» WHAT IS NEEDED
Please repeat, from the entries that follow, the lines from the one containing "Task: Open the ticket comments chat icon" through the one containing "This screenshot has width=1080, height=553." exactly, adding nothing.

##########

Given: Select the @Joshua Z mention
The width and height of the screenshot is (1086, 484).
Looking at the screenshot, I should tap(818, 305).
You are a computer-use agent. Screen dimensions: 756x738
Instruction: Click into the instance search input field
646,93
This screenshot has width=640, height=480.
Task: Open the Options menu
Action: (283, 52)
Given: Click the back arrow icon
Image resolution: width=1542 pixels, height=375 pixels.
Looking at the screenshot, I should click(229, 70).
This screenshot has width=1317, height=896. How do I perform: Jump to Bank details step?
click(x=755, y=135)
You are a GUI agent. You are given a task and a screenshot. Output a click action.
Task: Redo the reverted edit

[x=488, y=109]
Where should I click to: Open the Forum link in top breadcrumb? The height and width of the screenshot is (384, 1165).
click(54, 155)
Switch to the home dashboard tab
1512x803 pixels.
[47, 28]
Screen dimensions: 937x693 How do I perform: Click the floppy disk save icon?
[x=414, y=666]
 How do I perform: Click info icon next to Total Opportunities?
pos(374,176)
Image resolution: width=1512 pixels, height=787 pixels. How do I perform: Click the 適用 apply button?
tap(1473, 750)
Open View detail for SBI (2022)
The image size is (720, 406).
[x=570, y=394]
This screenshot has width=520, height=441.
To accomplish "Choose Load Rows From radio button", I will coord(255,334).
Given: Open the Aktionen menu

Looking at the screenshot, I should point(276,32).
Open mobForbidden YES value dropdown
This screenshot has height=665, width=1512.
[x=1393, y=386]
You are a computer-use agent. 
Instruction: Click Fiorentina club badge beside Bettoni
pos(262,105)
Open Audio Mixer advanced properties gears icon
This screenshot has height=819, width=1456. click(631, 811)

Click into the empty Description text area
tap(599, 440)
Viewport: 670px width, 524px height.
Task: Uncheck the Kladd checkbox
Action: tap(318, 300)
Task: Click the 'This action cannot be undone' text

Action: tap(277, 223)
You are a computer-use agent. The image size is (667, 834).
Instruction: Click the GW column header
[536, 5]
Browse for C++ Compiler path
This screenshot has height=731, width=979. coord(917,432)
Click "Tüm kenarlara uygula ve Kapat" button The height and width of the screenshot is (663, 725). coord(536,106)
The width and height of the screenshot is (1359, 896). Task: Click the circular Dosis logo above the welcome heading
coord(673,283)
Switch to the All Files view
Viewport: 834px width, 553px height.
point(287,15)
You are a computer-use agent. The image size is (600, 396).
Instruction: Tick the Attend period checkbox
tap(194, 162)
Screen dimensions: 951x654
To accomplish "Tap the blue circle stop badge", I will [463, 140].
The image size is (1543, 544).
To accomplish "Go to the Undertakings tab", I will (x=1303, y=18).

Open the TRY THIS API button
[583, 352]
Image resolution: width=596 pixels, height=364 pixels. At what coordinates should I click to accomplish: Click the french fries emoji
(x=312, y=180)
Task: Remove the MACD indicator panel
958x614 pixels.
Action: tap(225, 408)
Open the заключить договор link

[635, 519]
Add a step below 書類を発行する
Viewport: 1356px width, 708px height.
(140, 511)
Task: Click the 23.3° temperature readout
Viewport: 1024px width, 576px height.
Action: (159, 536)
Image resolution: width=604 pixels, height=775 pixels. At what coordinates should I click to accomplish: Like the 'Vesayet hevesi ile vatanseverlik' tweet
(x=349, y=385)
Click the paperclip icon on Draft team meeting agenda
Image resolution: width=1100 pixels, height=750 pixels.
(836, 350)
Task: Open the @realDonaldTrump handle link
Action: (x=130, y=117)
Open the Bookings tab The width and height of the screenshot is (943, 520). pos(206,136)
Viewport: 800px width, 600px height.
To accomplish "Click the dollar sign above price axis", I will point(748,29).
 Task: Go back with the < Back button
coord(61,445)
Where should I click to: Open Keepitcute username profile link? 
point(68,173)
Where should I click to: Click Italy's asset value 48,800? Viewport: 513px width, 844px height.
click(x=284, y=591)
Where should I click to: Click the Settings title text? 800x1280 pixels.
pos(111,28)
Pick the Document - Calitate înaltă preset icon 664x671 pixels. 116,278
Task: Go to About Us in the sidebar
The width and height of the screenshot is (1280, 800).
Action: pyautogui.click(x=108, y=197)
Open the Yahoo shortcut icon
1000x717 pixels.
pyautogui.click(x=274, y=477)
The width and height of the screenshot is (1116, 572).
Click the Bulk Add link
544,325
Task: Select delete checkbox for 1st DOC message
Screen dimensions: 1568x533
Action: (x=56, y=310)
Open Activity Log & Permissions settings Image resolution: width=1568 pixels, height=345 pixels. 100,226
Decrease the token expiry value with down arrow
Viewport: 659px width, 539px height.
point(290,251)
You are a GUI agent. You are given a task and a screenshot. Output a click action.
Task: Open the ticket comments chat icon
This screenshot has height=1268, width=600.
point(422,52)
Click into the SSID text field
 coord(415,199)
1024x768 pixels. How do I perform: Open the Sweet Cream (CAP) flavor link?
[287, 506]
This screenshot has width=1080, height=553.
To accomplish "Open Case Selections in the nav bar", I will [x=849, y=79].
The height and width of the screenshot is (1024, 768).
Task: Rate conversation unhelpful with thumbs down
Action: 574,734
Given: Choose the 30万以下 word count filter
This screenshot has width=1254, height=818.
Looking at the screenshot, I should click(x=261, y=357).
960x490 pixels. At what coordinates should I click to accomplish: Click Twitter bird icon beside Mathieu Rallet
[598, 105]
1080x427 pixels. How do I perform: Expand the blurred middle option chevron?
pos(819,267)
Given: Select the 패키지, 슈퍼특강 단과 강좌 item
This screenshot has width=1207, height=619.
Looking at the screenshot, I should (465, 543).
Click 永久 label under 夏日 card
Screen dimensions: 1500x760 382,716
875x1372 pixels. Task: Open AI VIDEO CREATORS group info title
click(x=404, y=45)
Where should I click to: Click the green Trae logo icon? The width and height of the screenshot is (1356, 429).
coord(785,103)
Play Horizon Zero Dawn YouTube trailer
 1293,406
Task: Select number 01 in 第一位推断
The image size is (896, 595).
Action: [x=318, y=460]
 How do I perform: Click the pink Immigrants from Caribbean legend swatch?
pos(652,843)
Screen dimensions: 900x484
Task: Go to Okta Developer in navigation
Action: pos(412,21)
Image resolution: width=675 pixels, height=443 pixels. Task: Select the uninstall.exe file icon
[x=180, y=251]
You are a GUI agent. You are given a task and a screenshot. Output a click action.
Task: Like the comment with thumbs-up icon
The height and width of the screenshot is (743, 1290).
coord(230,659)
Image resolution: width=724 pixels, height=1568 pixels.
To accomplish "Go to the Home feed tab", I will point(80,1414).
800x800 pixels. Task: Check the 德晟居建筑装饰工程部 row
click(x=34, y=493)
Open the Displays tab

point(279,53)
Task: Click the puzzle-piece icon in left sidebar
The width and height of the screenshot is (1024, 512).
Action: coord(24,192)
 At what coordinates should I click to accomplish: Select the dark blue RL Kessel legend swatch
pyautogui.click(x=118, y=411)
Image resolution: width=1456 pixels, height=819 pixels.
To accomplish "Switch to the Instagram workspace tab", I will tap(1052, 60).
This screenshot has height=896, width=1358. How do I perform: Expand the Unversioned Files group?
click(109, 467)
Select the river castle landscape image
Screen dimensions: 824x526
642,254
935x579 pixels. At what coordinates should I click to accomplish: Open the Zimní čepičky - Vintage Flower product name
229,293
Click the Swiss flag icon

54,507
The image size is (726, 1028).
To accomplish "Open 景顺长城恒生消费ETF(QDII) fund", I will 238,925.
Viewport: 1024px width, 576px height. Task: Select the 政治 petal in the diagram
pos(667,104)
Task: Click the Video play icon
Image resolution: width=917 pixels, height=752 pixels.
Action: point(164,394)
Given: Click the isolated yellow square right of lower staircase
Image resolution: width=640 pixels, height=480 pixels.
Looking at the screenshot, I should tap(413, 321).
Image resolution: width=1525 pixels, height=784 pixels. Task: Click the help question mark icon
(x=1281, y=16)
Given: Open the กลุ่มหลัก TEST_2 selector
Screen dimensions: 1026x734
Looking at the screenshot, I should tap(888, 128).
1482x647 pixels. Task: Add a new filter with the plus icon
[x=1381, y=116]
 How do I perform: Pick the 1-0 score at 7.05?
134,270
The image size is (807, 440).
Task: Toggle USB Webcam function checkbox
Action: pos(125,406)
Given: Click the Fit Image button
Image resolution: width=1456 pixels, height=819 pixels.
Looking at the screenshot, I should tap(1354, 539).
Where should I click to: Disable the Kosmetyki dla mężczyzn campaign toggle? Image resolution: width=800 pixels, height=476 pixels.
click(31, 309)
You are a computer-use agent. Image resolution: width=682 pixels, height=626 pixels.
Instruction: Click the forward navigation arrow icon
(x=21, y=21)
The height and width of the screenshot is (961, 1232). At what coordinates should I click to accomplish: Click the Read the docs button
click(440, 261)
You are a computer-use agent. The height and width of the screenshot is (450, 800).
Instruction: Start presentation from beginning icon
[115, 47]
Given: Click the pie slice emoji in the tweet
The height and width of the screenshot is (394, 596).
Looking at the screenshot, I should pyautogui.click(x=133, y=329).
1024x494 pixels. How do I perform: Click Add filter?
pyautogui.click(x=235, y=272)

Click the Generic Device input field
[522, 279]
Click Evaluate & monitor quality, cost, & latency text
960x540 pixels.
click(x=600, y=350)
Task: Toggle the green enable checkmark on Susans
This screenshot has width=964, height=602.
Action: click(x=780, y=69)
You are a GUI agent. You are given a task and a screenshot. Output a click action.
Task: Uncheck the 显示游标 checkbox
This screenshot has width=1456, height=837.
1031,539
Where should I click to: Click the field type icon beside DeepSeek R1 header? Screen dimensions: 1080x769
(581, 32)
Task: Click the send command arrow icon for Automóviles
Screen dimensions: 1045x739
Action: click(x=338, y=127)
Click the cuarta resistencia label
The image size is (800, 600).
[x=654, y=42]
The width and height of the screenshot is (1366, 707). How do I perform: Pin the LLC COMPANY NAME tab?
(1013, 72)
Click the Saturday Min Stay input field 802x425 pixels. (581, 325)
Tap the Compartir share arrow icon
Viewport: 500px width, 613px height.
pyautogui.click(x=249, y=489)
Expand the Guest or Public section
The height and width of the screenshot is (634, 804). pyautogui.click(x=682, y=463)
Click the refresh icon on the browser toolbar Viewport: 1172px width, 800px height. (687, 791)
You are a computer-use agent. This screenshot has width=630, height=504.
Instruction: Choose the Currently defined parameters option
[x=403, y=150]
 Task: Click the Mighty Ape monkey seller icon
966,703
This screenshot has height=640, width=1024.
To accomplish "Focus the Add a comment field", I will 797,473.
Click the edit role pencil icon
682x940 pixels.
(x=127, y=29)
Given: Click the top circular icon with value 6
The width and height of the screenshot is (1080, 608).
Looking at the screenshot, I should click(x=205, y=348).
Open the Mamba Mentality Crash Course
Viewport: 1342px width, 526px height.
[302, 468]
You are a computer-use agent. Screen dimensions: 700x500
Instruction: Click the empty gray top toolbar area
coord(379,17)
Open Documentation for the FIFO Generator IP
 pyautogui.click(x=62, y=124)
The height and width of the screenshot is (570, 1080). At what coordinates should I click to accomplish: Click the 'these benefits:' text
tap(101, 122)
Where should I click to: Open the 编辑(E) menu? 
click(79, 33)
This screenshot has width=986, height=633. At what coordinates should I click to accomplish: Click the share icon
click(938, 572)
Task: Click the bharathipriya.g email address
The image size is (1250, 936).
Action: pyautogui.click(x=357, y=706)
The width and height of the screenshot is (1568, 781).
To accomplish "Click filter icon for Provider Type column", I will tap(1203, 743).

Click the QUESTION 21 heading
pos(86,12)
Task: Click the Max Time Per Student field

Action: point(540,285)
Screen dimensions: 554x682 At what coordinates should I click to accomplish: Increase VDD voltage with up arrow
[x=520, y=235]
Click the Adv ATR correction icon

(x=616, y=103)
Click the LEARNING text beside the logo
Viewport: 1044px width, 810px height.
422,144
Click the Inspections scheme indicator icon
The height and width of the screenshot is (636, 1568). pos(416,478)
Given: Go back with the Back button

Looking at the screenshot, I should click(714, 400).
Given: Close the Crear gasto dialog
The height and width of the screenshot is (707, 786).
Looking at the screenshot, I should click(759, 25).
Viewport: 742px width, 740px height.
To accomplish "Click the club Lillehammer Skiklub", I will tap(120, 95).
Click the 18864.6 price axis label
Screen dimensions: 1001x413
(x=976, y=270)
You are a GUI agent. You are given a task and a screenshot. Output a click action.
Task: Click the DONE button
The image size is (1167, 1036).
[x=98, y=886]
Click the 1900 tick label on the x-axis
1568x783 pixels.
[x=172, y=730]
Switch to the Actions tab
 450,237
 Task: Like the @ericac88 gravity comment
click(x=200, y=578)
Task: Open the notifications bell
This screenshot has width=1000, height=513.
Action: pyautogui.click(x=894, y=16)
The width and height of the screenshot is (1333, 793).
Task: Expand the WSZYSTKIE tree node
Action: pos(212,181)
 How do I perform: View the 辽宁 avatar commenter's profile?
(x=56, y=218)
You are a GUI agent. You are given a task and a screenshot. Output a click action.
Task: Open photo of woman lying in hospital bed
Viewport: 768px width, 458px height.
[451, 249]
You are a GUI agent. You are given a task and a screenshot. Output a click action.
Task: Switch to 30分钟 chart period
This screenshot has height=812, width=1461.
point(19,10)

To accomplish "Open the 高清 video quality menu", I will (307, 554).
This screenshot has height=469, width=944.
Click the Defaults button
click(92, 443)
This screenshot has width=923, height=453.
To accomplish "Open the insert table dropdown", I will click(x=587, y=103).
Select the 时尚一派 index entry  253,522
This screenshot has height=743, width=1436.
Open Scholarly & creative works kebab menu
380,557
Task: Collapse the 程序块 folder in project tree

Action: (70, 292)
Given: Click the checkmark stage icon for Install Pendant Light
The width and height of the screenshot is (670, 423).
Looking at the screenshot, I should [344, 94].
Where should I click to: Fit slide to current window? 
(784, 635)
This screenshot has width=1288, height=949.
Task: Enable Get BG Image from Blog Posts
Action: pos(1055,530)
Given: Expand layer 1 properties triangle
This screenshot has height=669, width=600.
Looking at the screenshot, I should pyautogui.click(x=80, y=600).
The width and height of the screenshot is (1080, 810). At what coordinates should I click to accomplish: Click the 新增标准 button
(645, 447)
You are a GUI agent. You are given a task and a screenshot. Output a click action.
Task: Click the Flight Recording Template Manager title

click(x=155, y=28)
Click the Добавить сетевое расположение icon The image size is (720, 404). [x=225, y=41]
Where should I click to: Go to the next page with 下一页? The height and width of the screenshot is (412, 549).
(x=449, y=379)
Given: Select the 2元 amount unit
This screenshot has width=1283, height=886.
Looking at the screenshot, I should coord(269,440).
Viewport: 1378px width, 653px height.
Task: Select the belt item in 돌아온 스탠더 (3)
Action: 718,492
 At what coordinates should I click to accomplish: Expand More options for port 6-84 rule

##########

» EXERCISE RESULT
Task: Open the ticket comments chat icon
This screenshot has height=1268, width=600.
point(422,52)
Click into the SSID text field
 coord(415,199)
1024x768 pixels. How do I perform: Open the Sweet Cream (CAP) flavor link?
[287, 506]
This screenshot has width=1080, height=553.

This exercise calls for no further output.